**EXERCISE:** Pull out each line in the entries below that contains the word "Given".

** start DATA FOR THIS EXERCISE **

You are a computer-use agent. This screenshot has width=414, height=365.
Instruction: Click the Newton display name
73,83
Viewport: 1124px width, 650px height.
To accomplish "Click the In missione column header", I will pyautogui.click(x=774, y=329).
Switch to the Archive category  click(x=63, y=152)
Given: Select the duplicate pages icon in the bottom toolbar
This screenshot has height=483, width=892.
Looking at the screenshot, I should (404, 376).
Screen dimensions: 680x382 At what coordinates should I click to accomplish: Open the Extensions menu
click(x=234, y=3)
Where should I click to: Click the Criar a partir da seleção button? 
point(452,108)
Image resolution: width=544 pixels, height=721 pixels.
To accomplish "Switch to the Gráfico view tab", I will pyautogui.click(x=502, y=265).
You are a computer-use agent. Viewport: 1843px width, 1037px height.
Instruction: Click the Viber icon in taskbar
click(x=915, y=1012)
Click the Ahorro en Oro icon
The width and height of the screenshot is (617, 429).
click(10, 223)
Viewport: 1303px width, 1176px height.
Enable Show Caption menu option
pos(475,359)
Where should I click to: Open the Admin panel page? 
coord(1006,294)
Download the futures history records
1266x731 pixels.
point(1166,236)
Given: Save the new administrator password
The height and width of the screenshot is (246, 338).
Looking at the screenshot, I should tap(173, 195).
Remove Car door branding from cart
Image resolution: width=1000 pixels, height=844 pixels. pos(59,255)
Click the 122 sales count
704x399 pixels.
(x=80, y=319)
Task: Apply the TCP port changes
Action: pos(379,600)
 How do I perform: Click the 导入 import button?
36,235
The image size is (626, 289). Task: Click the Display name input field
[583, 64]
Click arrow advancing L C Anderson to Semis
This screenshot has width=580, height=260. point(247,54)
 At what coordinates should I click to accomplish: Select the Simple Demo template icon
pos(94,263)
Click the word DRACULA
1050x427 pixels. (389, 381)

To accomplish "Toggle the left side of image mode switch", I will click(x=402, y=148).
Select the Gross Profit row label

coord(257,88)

** end DATA FOR THIS EXERCISE **

**PROBLEM SOLUTION:**
Given: Select the duplicate pages icon in the bottom toolbar
Given: Save the new administrator password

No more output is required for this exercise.